# Any TwoKinds Fans Out there



## Draakc from State Farm (Mar 25, 2019)

My FAVORITE Comic EVER 
Heck my favorite book EVEN


----------



## Asher Grey (Mar 25, 2019)

Never read it, have had someone request art from it tho


----------



## TR273 (Mar 25, 2019)

I'm just going to say yes...


----------



## Draakc from State Farm (Apr 20, 2019)

TR273 said:


> I'm just going to say yes...
> View attachment 57958


Well THAT is awesome...


----------



## Skittles (Apr 20, 2019)

Love it! Should really catch up with it though..


----------



## Pipistrele (Apr 20, 2019)

Just like with many other anthro-themed webcomics, I have a love-hate relationship with TwoKinds - I want to love it because basic concept is genuinely interesting and artwork is also pleasant, but I can't help but dislike it because 1) lots of mindless fanservice, and 2) plot that eventually goes into "bad Final Fantasy fanfic" territory with frivolous edge and angst. A lot of furry webcomics (especially the ones started in 2000s) end up going through the same exact cycle, and I honestly wonder why.


----------



## Minerva_Minx (Apr 20, 2019)

All comics go through that cycle, not just anthro.

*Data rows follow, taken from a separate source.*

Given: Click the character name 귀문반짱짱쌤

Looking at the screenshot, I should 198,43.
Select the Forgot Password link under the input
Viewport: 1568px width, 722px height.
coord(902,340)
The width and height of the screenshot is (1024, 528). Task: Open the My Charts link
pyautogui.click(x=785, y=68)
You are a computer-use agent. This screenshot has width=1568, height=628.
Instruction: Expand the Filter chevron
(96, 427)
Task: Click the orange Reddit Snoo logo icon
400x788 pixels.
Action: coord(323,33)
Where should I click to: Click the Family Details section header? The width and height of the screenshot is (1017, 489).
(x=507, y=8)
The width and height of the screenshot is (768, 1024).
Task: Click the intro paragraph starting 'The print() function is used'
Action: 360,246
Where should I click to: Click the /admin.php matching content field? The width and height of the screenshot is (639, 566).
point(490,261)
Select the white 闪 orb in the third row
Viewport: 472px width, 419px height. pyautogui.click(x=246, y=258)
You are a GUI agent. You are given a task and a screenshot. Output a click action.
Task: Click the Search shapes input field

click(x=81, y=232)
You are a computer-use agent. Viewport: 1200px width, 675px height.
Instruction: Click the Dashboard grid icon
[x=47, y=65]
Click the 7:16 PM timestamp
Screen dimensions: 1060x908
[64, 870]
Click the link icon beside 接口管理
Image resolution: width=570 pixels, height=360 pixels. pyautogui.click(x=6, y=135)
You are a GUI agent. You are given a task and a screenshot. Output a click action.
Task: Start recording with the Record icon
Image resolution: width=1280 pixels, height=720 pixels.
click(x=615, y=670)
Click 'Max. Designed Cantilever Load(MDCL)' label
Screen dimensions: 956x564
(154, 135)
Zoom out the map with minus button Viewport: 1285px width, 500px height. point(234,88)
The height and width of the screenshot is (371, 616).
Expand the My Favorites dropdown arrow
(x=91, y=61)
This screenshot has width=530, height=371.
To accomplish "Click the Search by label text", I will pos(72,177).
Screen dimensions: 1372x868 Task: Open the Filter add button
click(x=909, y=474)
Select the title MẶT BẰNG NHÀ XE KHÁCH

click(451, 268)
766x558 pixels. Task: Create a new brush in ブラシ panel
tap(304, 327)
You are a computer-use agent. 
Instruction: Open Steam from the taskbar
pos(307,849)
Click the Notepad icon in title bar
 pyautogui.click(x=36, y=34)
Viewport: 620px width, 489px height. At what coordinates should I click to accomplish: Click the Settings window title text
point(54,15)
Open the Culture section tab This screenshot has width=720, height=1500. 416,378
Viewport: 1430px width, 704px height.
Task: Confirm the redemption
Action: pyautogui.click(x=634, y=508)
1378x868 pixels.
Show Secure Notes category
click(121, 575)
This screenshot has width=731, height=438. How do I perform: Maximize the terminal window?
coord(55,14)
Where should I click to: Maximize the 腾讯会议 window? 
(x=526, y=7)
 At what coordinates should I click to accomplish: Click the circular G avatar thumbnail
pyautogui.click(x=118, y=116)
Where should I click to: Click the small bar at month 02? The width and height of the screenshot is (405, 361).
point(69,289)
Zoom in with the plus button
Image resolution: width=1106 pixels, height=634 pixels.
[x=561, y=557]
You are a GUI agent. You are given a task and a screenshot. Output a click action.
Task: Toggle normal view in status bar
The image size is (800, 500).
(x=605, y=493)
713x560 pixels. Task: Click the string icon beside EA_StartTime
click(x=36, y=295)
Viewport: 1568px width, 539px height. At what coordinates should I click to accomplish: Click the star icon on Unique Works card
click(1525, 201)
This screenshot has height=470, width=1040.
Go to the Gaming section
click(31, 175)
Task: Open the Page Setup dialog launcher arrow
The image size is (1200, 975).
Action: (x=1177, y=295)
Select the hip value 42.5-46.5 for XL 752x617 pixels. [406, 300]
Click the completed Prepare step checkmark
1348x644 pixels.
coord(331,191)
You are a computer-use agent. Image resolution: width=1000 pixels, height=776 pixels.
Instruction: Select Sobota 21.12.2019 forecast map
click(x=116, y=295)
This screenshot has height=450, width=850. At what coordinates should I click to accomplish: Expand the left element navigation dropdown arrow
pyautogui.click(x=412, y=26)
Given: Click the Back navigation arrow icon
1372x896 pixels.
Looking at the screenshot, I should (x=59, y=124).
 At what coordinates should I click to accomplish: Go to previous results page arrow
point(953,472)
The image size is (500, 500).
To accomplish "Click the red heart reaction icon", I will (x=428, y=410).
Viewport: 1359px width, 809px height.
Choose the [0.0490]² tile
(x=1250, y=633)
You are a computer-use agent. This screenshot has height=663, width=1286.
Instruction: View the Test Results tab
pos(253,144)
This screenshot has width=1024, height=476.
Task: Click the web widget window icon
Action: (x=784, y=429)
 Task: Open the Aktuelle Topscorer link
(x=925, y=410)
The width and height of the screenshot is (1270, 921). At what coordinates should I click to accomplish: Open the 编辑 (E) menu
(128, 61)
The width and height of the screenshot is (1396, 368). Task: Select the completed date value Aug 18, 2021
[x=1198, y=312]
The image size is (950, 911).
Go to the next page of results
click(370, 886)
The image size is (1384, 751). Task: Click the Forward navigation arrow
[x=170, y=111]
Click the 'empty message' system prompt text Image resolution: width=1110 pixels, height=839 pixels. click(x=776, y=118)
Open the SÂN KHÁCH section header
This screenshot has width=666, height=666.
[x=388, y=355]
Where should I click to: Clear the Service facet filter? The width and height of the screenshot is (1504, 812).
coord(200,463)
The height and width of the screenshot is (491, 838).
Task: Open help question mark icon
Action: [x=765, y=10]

New 52, Rebirth, Heroes Reborn, Infinity Wars, Crisis.

Lol,  Babewatch.

About time for it to restart.  If not, it’ll become obscure even for an underground comic


----------



## Draakc from State Farm (Apr 21, 2019)

Pipistrele said:


> Just like with many other anthro-themed webcomics, I have a love-hate relationship with TwoKinds - I want to love it because basic concept is genuinely interesting and artwork is also pleasant, but I can't help but dislike it because 1) lots of mindless fanservice, and 2) plot that eventually goes into "bad Final Fantasy fanfic" territory with frivolous edge and angst. A lot of furry webcomics (especially the ones started in 2000s) end up going through the same exact cycle, and I honestly wonder why.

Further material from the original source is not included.